Nitesh Shah, analista da ETF Securities, comenta que a imposição de tarifas deverá efetuar um ajuste sobre a oferta de metal precedente da China, que produziu um excesso de alumínio nos últimos anos. Segundo Shah, este cenário “seriam notícias bem-vindas e poderão estimular os preços; a China está a tentar reduzir a sua capacidade de aço e alumínio e isso poderá colocá-la nessa direção”.

Contudo, o analista também destaca as possíveis repercussões das tarifas sobre as políticas comerciais de outros países; por exemplo, adverte que a China poderá responder reduzindo as importações de soja e milho provenientes dos Estados Unidos. Shah alerta que, se finalmente se instalar uma guerra comercial, “poderemos ver uma queda do comércio internacional e isso poderia ser o princípio do fim da prosperidade económica para muitos países”.

Fundamentos do comércio internacional

Ann-Katrin Petersen, do departamento de Economia Global e Estratégia da Allianz G lobal Investors, recorda que “o comércio é um pilar chave de crescimento global e contribui em média para um terço do crescimento do PIB global a longo prazo”. Dito isto, admite que “as tendências protecionistas não são um fenómeno novo”, e concorda com Kiladis em que a aprovação das tarifas do aço e do alumínio “são de uma menor importância para as economias dos parceiros comerciais dos EUA”. Por exemplo, Petersen indica que as exportações de aço da União Europeia e dos Estados Unidos representam 1% do total das exportações. A especialista considera que, com este passo, “o risco de uma espiral protecionista aumentou, e poderá representar um último impacto extremamente severo na recuperação global”.

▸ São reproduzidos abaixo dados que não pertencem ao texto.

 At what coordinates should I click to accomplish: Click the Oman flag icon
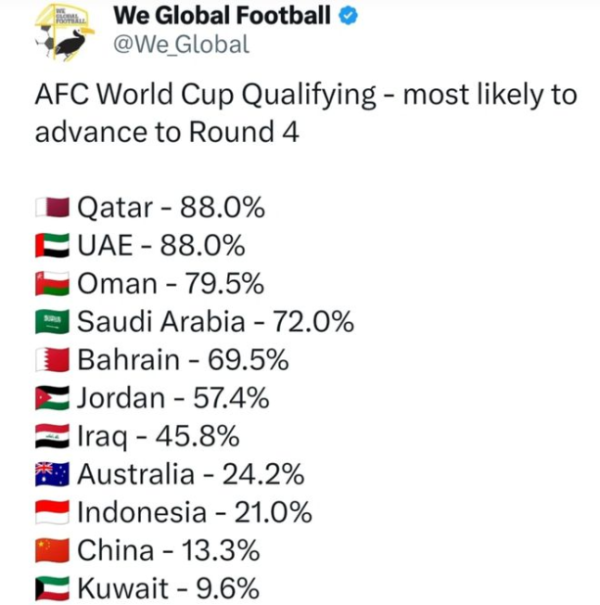tap(53, 284)

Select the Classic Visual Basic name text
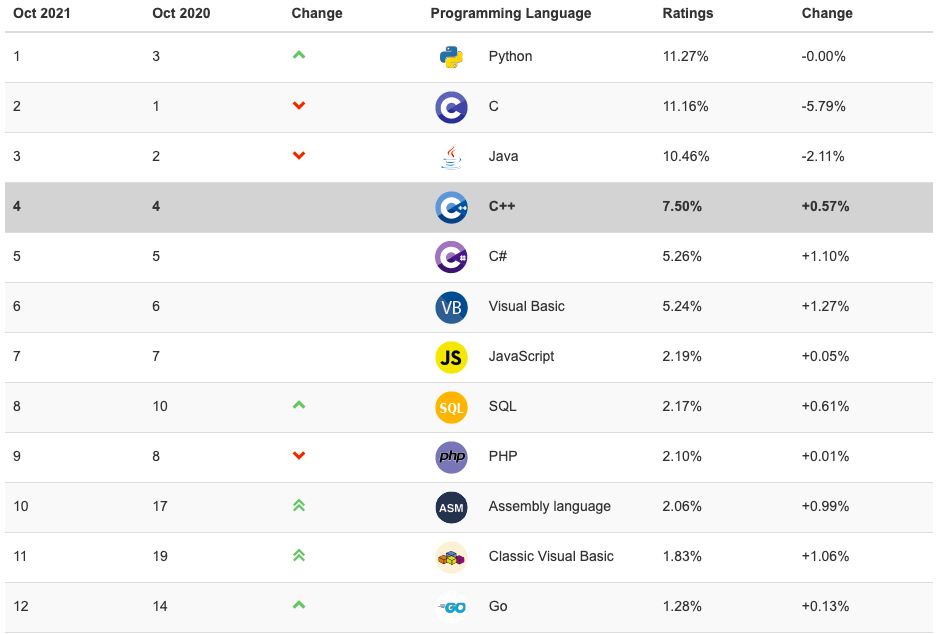[x=551, y=556]
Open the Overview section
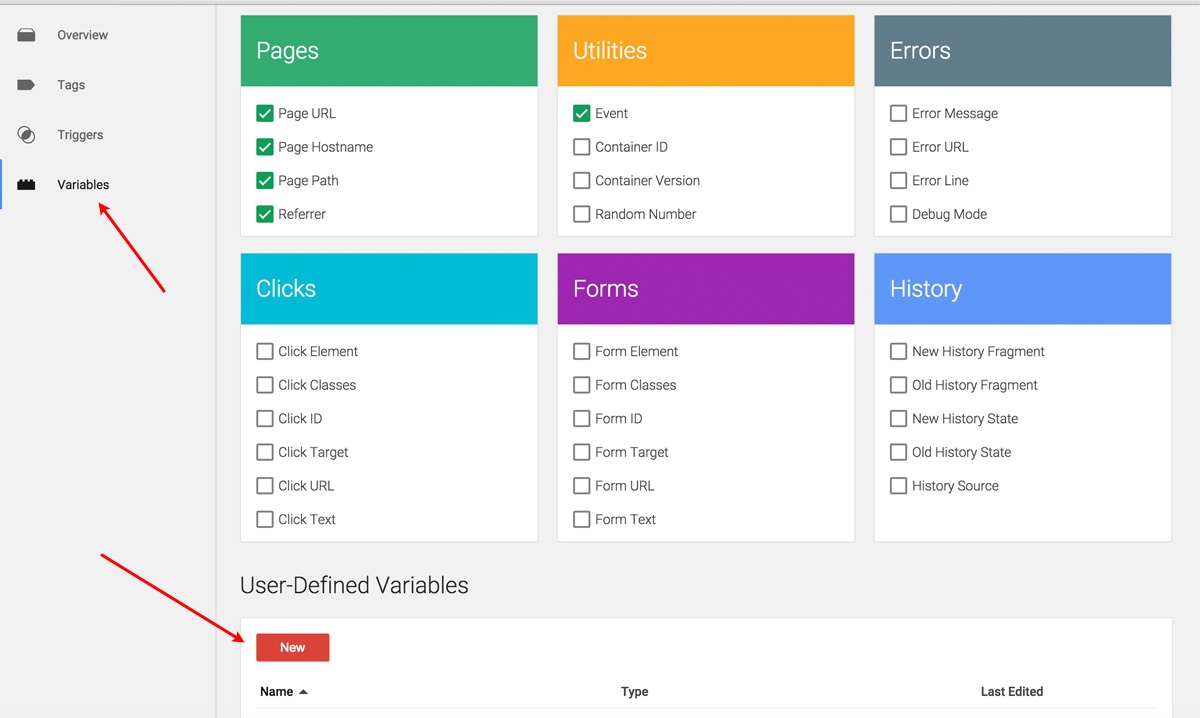The height and width of the screenshot is (718, 1200). pos(82,35)
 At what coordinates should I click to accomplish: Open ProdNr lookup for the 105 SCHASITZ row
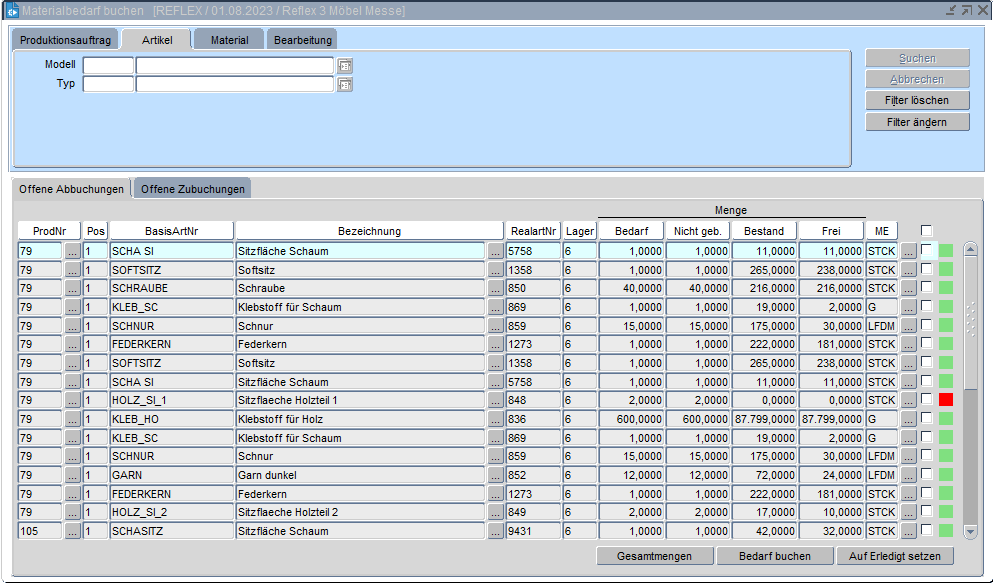[72, 531]
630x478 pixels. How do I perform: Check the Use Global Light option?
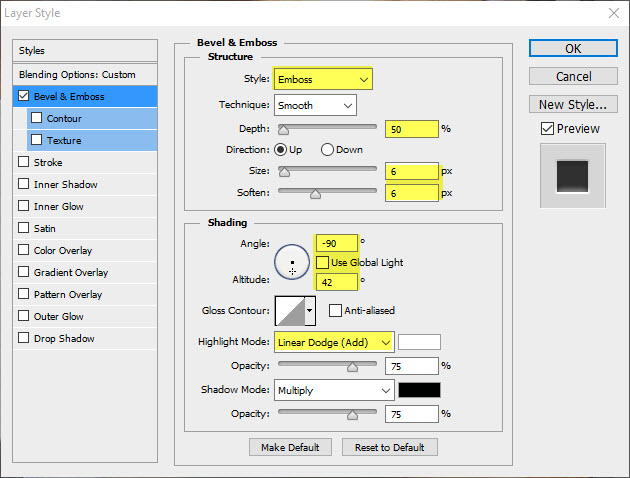click(323, 262)
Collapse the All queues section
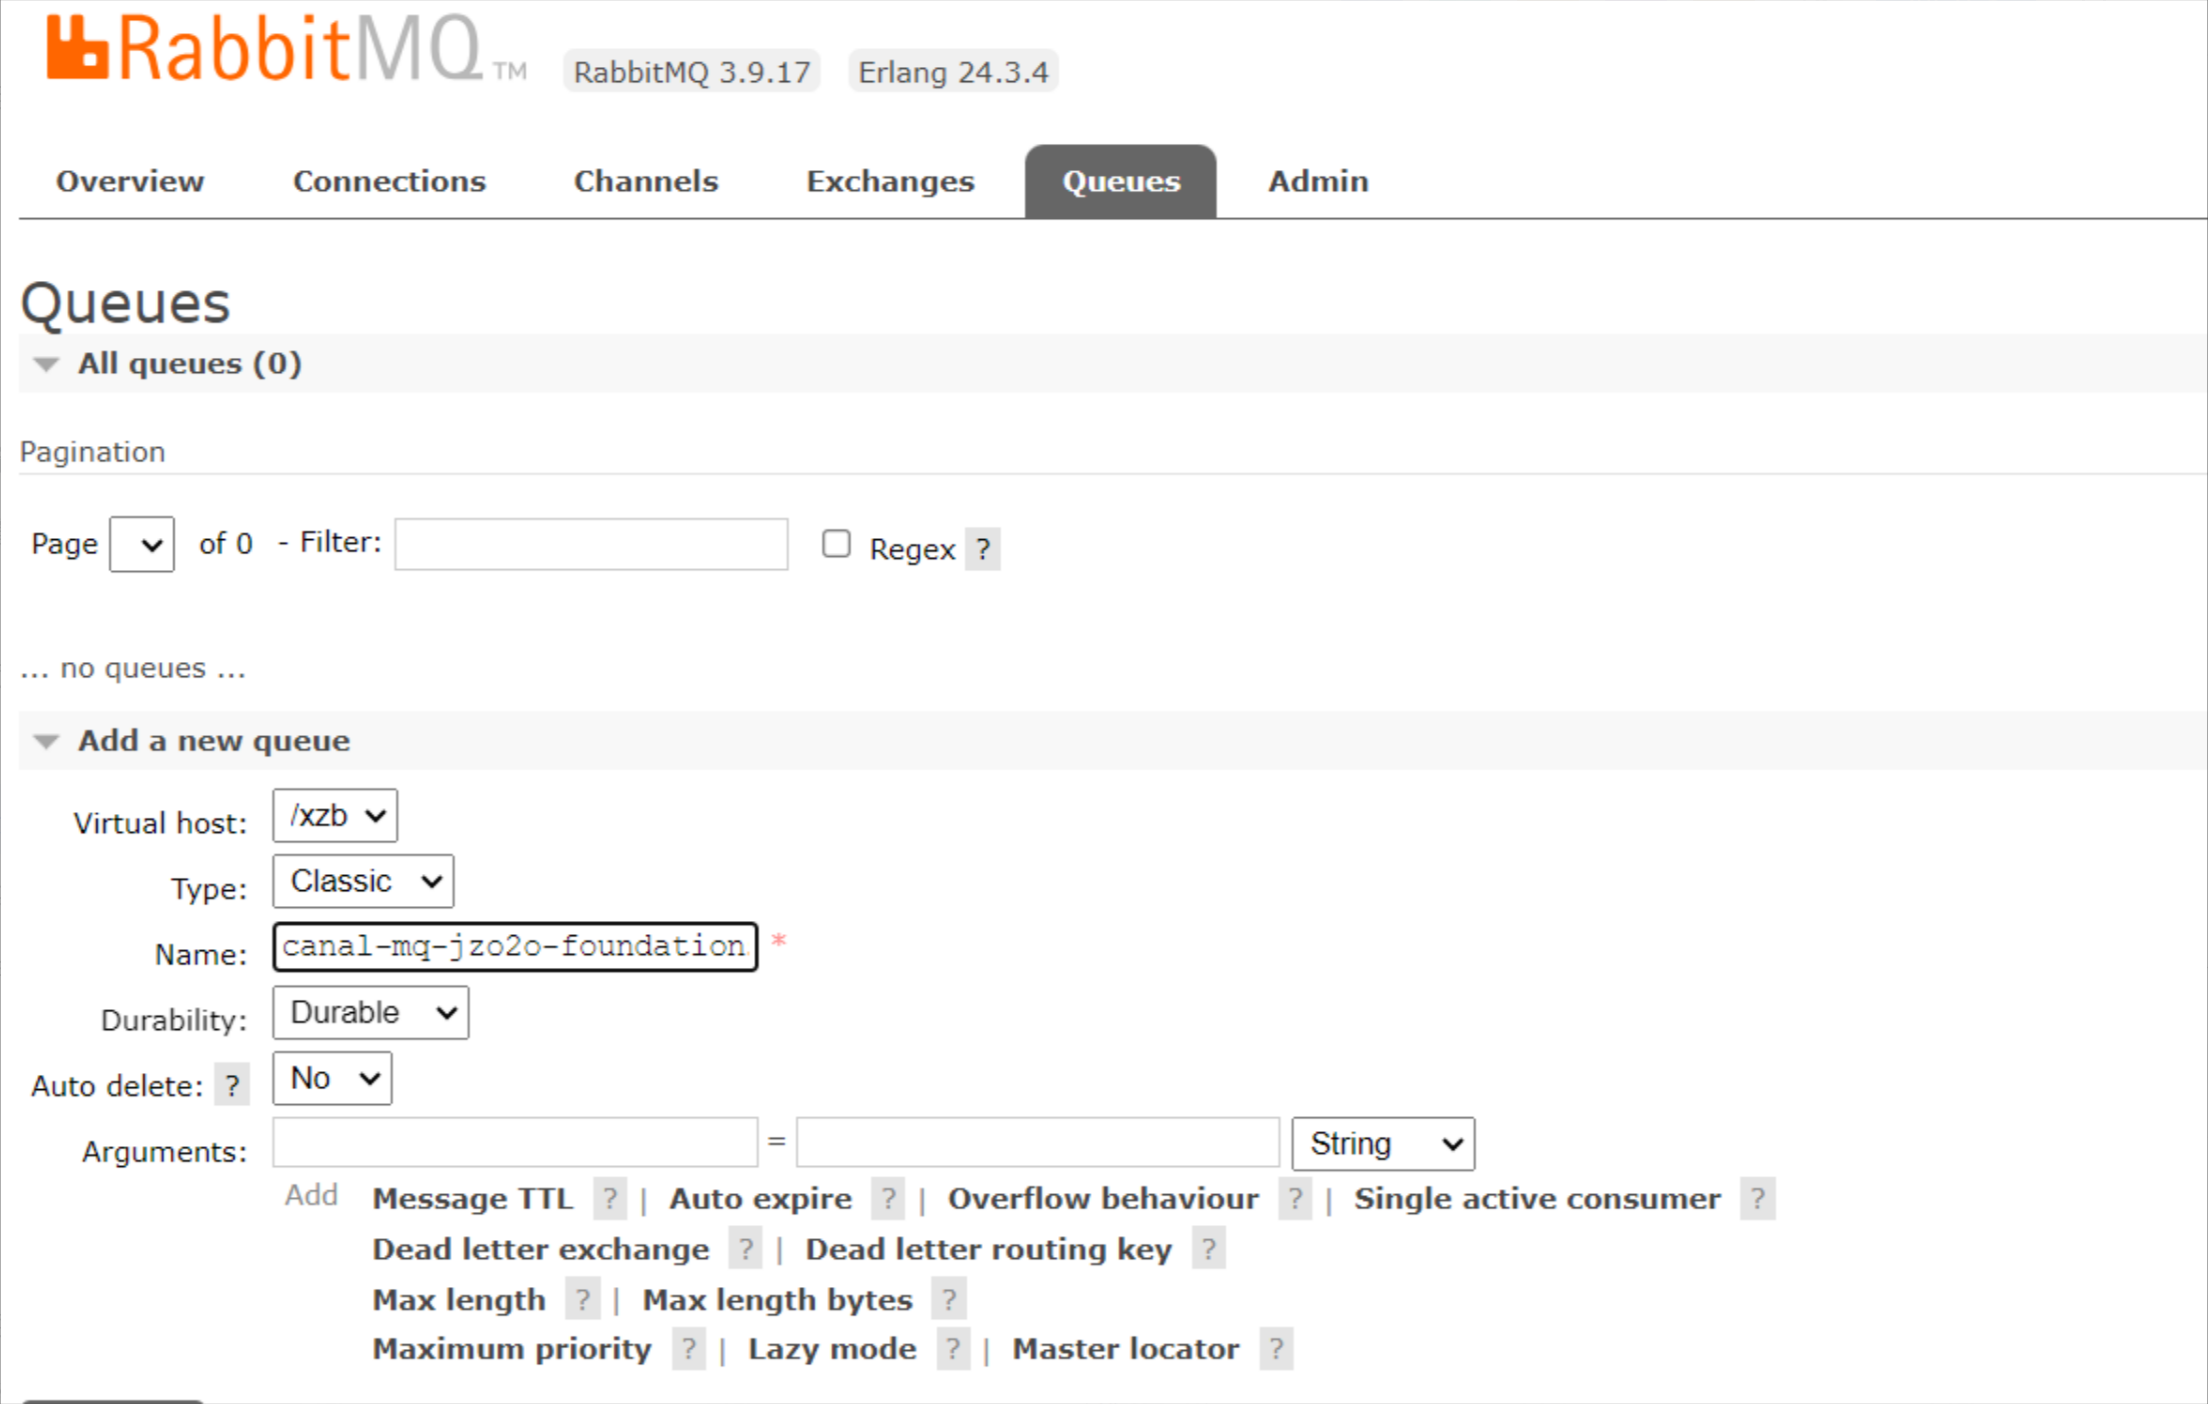2208x1404 pixels. (189, 363)
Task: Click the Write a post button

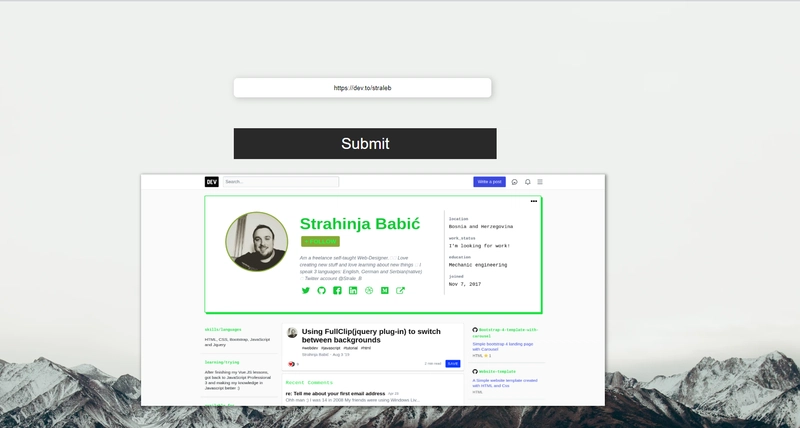Action: pyautogui.click(x=489, y=182)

Petersen alerta que “é um grande erro assumir que as tarifas de importação podem ajudar a reduzir o défice por conta corrente de um país ou incrementar a prosperidade nacional”, porque os benefícios do comércio não se refletem diretamente nos défices ou superavit comerciais. “O intercâmbio de bens e serviços contribui para uma maior especialização e eficiência nas cadeias de valor do país. Isto irá ter como resultado lucros em termos de produtividade”, resume.

A especialista indica que, se uma indústria local é excluída do mercado global, então “a sua produtividade cai e os custos aumentam”. Portanto, considera erróneo assumir que se os EUA começarem a produzir esses bens em vez de importá-los, irá reduzir-se o défice comercial: “Se a procura não muda e reduz-se o potencial de produção, irão subir as pressões sobre a inflação”. Portanto, antecipa que se esta tendência de protecionismo continuará, poderá mesmo reverter o cenário atual de vantagem económica, ao reduzir o perfil de crescimento e dar alas à inflação.